#### TASK INSTRUCTIONS
1/ Write out the part of the Mystery File passage that begins at the words "The exercise also" and stops after "to the problem.".
2/ According to the Mystery File passage, what source did the bundle of genetic data and metadata come from?

#### SELECTED PASSAGE
We started the semester in my Digital Curation class by engaging in a little exercise I called Mystery File. The exercise was ungraded and was designed to simply get the students thinking about some of the issues we would be exploring over the semester such as files, file formats, metadata, description, communities of practice and infrastructure.

The exercise also gave me an opportunity to introduce them to some of the tools and skills we would be using such as developing and documenting our work in Jupyter notebooks. The students had a lot of fun with it, and it was really helpful for me to see the variety of knowledge and skills they brought to the problem.

The mystery file turned out to be bundle of genetic data and metadata from the public National Center for Biotechnology Information a few minutes drive from UMD at the National Institutes of Health in Bethesda. If the students were able to notice that this file was a tar file, they could expand it and explore the directories and subdirectories. They could notice that some files were compressed, and examine some of them to notice that they contained metadata and a genetic sequence.

#### MATERIAL SUPPLIED
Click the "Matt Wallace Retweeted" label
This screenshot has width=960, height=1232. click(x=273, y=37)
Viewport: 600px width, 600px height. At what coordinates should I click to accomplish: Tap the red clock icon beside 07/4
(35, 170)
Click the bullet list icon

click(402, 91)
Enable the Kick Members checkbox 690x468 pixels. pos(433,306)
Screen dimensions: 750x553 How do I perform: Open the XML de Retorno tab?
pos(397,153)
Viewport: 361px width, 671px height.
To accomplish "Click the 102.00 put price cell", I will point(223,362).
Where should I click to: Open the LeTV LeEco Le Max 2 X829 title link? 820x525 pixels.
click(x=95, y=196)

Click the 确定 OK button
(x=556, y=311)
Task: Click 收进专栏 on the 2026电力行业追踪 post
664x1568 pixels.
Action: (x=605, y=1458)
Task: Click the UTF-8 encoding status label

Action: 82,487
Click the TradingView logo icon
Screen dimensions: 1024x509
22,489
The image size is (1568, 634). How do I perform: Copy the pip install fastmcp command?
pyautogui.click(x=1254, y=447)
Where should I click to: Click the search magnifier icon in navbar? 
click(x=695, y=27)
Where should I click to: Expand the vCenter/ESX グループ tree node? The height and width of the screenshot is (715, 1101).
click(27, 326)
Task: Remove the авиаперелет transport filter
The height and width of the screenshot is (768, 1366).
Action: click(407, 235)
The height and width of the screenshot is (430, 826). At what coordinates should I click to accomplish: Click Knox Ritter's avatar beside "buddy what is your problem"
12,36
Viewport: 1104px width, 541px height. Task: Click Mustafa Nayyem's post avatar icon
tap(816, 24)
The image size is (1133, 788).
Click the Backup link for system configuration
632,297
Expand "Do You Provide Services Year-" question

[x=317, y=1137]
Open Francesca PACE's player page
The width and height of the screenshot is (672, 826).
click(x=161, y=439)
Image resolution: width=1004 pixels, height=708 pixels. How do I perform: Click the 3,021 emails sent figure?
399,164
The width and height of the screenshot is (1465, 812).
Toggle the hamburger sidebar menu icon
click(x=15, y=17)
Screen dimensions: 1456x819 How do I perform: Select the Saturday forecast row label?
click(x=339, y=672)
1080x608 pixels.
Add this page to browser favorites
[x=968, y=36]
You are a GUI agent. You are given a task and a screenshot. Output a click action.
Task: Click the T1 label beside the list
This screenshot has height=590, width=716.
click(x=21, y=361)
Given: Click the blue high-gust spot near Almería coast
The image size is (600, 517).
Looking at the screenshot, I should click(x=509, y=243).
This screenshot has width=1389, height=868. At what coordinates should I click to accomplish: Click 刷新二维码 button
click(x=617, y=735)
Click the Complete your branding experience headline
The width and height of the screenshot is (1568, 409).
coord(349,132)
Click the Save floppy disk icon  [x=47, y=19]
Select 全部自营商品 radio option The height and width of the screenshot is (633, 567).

#### RESULTS IN ORDER
1/
The exercise also gave me an opportunity to introduce them to some of the tools and skills we would be using such as developing and documenting our work in Jupyter notebooks. The students had a lot of fun with it, and it was really helpful for me to see the variety of knowledge and skills they brought to the problem.

2/ The public National Center for Biotechnology Information, at the National Institutes of Health in Bethesda.